Slept in the same bed, more than once as well, and found comfort in each other's arms.

Mala graced him with a hint of her mysterious smile. Berent of any real definition, it seemed like this friendly camaraderie with flares of sexual relief worked out fine for the both of them. He got the feeling that to try and do more might make things...awkward, and besides the Ancient Greeks maintained these sorts of relationships (between the same sex admittedly) and if they did it, well, it was probably a good idea.

He knew her signals well, the relief she desired at the end of their workday to be found in his prowess.

It was easy to fall into friendly banter after that, with the understanding of the comfort that waited afterwards. In Ascher's mind there was some...unsureness about this, admittedly; monogamy had never been for him, a mistake when he tried. To have someone like Isabel, though, he'd gladly give up any and all others.
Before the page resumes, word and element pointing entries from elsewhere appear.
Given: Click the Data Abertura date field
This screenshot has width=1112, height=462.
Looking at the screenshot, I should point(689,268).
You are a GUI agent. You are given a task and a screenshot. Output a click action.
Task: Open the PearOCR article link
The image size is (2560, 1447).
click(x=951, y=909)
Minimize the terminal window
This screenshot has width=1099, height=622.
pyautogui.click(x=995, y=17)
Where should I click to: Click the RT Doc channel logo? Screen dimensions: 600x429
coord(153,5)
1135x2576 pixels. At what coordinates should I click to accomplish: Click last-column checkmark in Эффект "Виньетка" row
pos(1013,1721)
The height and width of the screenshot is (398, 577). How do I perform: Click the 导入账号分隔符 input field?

They'd never gone in depth about the other people they were seeing, and she'd mentioned it offhandedly but those other people had always seemed so far away - particularly in the heat of their lovemaking. Maybe it was because he had been so utterly caught up in the whirlwind of getting to know her that he hadn't given it a lot of thought, or maybe...in his arrogance, he had assumed that the kind of happiness and fun she had with him was totally unique.

What if it wasn't? What if there was someone who made her happier? Or someone who sexually satisfied her better? The traitorous thought wormed into his frontal lobe with a lamprey's devious wriggle, feasting on his stability the whole time that he worked. Mala would be able to tell. The thought became a doom-loop of anxiety, quietly spinning in the back of his mind:

What if Isabel is fucking someone else right now and he's doing an amazing job? What if he's better looking than me, or has a bigger or better penis, or what if he makes her smile more than I do? Quick don't let Mala see - but she can tell I'm hiding my concern that someone is better than me...oh god I wonder how much better looking than me he is...

..but she didn't say a thing, or even hint at noticing as they dragged pallet jacks out to the dockyard (since the Corps couldn't be fucked to give them forklifts, even if they knew how to drive them). At the least, conversation came easily as they'd developed multiple shared interests - superstitions and myths...weird old architecture...trashy romance novels they'd read during days-long layovers in places with no internet; interestingly it was these raunchy stories that she seemed to get the most incensed about, and in addition to her many other notable talents she was something of a gourmand in the field of airport smut.

They argued passionately:

"That is simply not how people operate Mala, they remember having their trust broken and do not get over that sort of thing easily," he lectured, confident as Socrates; Ascher spoke with the sort of calm assurance he affected when he wasn't actually 100% sure of what he was talking about. "Selma stole Bartok's whole idea - his whole business empire , usurped, because he fell into the pillow-talk trap." Their captain had provided them with a Canon EOS, a surprisingly expensive little piece of equipment for an organization operating on a shoestring budget. Pressed flat against the table, he zoomed closer to the Mon'Sya manuscript, etched into panels that folded into one another like a fan.